WHAT NEEDS TO BE DONE:
Collect every line in the entries below that contains the word "user".

Entries for locating text and items:
+++++
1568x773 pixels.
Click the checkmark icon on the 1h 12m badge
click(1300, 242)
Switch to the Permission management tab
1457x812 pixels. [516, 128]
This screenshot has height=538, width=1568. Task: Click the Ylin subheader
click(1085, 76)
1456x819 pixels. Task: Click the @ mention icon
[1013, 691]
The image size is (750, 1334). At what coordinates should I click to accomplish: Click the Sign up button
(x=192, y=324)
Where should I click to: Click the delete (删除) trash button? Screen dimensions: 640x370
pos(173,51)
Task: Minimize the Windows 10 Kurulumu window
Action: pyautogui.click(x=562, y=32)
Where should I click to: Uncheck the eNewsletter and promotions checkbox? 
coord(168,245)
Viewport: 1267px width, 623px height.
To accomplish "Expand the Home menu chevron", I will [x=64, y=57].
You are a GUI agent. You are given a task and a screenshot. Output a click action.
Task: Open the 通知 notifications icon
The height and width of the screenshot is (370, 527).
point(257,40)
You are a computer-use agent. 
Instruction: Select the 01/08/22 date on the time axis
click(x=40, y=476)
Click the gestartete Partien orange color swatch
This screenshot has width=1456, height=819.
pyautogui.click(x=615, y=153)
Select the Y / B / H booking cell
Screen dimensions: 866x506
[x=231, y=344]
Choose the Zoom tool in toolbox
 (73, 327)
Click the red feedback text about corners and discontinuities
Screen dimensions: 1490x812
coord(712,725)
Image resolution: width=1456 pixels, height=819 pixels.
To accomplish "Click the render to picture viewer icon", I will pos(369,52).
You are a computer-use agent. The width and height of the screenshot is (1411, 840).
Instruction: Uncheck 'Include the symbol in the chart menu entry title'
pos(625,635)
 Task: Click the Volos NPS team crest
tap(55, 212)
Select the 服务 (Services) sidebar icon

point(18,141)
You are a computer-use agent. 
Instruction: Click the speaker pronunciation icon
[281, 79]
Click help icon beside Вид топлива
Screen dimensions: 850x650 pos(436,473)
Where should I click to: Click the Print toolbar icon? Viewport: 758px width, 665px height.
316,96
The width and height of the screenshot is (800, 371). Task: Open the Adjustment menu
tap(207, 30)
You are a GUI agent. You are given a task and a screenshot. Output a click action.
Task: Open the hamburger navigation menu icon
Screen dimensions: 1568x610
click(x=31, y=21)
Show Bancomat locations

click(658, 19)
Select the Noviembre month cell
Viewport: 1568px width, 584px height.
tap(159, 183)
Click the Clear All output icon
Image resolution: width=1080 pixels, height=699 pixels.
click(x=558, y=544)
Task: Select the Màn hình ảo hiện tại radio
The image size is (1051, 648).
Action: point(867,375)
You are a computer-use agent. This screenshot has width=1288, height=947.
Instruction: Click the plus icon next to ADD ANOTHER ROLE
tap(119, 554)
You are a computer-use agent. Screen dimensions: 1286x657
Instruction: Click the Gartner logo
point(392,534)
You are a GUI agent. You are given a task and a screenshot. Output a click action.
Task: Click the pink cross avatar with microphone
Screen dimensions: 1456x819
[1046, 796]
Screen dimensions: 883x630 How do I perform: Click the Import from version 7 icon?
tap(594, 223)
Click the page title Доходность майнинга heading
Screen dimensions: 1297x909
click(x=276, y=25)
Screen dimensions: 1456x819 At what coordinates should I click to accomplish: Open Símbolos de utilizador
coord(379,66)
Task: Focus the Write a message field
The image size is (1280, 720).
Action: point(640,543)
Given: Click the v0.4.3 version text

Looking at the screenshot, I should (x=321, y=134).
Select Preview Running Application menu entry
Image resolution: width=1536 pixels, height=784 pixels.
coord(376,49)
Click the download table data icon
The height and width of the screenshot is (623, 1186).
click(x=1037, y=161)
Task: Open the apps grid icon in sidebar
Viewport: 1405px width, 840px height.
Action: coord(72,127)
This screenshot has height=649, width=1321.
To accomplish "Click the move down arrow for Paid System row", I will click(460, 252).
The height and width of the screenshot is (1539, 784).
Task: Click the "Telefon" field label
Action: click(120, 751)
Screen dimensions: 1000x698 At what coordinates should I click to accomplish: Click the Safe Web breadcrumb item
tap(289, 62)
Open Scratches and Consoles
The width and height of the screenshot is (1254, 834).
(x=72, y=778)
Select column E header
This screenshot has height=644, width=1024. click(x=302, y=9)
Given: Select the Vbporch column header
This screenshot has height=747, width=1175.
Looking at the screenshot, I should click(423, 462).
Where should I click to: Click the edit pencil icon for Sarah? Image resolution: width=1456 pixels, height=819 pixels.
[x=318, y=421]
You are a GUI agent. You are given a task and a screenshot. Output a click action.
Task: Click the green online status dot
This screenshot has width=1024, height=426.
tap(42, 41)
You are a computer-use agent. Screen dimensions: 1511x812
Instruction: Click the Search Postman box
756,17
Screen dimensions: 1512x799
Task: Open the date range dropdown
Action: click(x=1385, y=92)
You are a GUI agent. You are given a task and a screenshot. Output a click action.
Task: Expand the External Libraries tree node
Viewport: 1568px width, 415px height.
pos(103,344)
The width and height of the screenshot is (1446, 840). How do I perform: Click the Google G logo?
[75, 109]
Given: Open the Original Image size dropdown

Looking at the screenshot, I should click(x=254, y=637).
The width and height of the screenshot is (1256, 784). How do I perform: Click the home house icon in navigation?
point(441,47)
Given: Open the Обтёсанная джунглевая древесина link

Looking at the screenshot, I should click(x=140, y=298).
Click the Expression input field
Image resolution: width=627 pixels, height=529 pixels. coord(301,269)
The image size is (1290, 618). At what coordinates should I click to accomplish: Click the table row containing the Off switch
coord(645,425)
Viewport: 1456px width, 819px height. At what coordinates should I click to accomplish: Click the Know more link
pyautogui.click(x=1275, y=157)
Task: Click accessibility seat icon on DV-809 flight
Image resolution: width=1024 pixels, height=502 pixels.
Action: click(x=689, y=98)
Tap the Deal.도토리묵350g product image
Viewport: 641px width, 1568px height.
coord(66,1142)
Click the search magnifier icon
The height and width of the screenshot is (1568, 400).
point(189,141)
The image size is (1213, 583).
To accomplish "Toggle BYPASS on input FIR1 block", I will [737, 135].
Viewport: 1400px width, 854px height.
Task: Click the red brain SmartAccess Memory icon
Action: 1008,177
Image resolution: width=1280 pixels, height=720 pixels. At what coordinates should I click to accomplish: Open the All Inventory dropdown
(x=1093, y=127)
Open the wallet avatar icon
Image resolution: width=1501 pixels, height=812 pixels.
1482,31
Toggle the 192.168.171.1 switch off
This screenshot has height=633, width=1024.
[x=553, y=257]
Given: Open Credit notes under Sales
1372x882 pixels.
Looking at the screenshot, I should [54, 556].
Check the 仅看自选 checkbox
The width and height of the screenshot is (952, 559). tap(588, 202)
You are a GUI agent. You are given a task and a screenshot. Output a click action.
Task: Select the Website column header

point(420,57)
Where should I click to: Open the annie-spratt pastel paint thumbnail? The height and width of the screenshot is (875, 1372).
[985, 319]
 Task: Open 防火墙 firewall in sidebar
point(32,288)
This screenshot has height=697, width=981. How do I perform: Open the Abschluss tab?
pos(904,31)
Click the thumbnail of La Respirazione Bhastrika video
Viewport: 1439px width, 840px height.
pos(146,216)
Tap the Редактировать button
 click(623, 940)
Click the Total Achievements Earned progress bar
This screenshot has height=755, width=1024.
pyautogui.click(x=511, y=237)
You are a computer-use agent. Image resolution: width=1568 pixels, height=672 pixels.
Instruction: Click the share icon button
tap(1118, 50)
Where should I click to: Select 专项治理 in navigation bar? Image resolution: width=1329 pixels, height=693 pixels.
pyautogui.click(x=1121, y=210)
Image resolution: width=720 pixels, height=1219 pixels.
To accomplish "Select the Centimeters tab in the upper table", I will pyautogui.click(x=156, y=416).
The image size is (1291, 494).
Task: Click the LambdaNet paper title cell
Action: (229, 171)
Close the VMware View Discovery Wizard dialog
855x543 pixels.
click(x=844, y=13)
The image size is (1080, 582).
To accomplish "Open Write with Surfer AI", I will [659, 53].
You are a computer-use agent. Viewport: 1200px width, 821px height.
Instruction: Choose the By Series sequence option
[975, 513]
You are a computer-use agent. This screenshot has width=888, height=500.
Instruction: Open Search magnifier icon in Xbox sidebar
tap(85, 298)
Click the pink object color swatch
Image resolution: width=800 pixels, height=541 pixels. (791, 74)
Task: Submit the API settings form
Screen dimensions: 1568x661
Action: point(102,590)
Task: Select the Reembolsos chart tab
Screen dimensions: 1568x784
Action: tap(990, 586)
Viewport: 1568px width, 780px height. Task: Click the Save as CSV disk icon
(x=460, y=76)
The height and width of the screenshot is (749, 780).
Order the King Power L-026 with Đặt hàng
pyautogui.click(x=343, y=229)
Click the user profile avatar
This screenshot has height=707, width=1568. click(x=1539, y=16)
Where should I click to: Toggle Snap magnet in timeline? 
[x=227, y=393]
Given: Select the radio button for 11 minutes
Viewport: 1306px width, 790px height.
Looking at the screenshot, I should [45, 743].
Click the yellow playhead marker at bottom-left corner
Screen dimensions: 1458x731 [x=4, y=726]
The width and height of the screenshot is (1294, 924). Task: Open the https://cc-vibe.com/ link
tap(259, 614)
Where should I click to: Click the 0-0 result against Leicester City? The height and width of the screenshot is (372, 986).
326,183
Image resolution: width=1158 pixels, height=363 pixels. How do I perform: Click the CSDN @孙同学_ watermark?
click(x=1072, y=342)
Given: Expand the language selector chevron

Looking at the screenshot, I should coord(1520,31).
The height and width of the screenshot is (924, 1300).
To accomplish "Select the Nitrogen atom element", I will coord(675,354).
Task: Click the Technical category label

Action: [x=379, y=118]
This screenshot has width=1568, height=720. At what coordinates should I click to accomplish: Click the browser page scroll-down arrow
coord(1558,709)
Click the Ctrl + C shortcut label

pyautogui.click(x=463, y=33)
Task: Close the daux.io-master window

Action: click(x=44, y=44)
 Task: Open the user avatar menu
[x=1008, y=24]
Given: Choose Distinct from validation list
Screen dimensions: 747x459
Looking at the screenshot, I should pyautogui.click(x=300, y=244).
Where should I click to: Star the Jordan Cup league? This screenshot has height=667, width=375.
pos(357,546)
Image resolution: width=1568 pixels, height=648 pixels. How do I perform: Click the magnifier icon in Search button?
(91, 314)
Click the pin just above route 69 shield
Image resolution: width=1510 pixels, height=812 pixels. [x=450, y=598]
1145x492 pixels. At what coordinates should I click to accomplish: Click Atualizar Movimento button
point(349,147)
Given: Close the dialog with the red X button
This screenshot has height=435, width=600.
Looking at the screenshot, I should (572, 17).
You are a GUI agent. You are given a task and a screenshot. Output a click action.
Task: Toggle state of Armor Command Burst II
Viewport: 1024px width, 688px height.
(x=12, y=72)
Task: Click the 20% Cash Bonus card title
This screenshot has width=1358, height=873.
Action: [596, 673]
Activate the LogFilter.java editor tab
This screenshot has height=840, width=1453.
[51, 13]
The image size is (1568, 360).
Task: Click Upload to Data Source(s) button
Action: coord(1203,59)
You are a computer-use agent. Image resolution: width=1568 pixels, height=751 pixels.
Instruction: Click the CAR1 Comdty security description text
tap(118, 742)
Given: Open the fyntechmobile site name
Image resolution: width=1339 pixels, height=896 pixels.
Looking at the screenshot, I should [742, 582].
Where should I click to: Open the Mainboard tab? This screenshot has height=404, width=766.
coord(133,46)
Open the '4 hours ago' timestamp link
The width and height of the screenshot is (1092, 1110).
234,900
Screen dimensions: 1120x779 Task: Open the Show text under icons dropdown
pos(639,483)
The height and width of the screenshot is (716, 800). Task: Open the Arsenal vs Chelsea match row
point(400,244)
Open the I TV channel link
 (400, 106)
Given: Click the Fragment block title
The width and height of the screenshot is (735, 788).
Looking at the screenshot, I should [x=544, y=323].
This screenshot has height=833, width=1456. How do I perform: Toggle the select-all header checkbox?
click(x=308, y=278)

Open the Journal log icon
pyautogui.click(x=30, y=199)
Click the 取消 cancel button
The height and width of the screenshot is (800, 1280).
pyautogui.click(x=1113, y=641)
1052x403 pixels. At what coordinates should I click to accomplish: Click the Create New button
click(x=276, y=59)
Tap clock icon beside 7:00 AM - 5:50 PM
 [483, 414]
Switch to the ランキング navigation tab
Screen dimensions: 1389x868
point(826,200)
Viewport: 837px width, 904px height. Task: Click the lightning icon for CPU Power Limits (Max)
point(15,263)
+++++
RESULT FOR THIS EXERCISE:
Click the user profile avatar
 Task: Open the user avatar menu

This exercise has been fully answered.